Über Reisefreiheit, das Steuerrecht, die Folgen der Grenzöffnung, den Drogenhandel und vieles mehr wurde dort diskutiert. Begrüßt wurde die Botschafterin am Eingang von Landrat Ludger Weskamp (SPD) und Schulleiterin Kathrin Voigt. Mit dabei waren auch Bildungsdezernentin Kerstin Niendorf (SPD) und Birkenwerders Bürgermeister Stephan Zimniok (BiF). Ein Rundgang führte die Gäste dann durch das Gebäude mit unterschiedlichen Stationen wie zum Beispiel einem fingierten Wahlbüro zur Europawahl. Dort bekamen die Schüler einen Stimmzettel zur Juniorwahl der Abgeordneten des Europäischen Parlaments 2019. 40 Parteien und Vereinigungen stehen dort zur Wahl.
„Bereits rund 200 Schüler haben ihre Stimme abgegeben. Am 21. Mai ist dann noch der zweite Wahltag, dann erfolgt eine öffentliche Auszählung“, sagte Jens Ladenthin. Der Lehrer für Politische Bildung, Geschichte und Deutsch war gemeinsam mit seinem Kollegen Hannes Schlömer und Schülern als „Wahlhelfer“ vor Ort.

Keine Anzeichen von Politikverdrossenheit

Die Stimmzettel werden deutschlandweit gesammelt und nach der Europawahl am 26. Mai ausgewertet. „Wir bereiten im Unterricht auf die Wahl vor, stellen Parteien vor. Aber das machen wir nicht wie früher in der DDR, wo quasi eine Partei vorgegeben wurde, sondern wir wollen das Erkennen von politischen Strategien fördern und zum Mitmachen auffordern“, so Jens Ladenthin. Eine im Land verbreitete Politikverdrossenheit will der Lehrer bei seinen Schülern nicht erkennen. Auch die Ausrichtung auf extreme Parteien ist nicht zu bemerken. „Die Schüler wählen eher konservativ wie ihre Eltern.“ Eine der Stationen der Botschafterin und ihrer Begleitung war dann auch die Podiumsdiskussion zum Thema Europa. „Ich bin erfreut, hier zu sein. Ihr werdet sicher verstehen, dass ich kurz vor der Europawahl keinen politischen Kommentar zu Europa abgeben werde. Aber ich sehe Europa auf jeden Fall als etwas Positives mit großer Vielfalt. Europa erlaubt, dass wir unsere Identität schützen. Es wird
immer viel kritisiert, dabei sollten wir doch lieber das Erreichte sehen. Ich bin mit zwölf Jahren als Schülerin nach Deutschland gekommen. Passkontrollen und viel Bürokratie an der Grenze gab es da noch. Das kennt heute keiner mehr. Die Mobilität ist ein ganz großer Verdienst von Europa“, sagte Anne-Marie Descotes nach der Bitte um einen kurzen Appell an die Jugendlichen.
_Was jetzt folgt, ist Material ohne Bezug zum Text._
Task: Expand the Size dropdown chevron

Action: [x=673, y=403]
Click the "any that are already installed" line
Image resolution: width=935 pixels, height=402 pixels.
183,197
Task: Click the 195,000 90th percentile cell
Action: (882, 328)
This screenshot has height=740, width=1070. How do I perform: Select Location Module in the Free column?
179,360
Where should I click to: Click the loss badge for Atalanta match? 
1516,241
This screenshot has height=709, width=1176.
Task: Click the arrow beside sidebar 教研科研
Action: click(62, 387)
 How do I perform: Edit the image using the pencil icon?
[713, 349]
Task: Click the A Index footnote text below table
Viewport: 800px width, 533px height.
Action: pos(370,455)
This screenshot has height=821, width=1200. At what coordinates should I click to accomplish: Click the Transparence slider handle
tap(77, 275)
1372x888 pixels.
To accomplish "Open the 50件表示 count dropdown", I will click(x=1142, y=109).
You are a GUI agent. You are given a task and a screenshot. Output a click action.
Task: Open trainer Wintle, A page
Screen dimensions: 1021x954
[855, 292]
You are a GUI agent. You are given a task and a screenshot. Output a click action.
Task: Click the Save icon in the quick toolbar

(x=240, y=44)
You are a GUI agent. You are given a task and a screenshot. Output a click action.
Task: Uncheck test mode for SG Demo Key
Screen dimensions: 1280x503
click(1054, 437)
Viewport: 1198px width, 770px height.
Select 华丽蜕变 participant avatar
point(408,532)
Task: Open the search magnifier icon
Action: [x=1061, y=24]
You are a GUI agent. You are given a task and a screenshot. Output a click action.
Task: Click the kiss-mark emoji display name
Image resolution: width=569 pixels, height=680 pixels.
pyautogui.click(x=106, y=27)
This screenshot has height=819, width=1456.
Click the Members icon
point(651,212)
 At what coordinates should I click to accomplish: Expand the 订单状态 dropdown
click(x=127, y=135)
Stolz auf die Botschafterschule

Die so genannte Botschafterkonferenz ist Bestandteil eines Europa-Projektes, das an der Schule stattfindet. Die Schule möchte als „Botschafterschule des Europäischen Parlament“ zertifiziert werden. Schulen mit diesem Titel gehören zu einem europaweiten Netzwerk, das zwischen Schulen aufgebaut werden soll. „Europa ist uns eine Herzensangelegenheit und nicht nur deshalb sind wir stolz darauf, Botschafterschule zu werden, eine von 60 Schulen bundesweit und die einzige in Brandenburg“, hatte Juniorbotschafterin und Schülersprecherin Alexandra Braband in der Einladung betont. Die insgesamt acht Juniorbotschafter sollen auch später mit Botschafterschulen anderer Länder der Europäischen Union regelmäßig Kontakt halten.

Text/Foto: jz

Bildunterschrift: Oberhavels Landrat Ludger Weskamp begrüßt die französische Botschafterin Anne-Marie Descotes.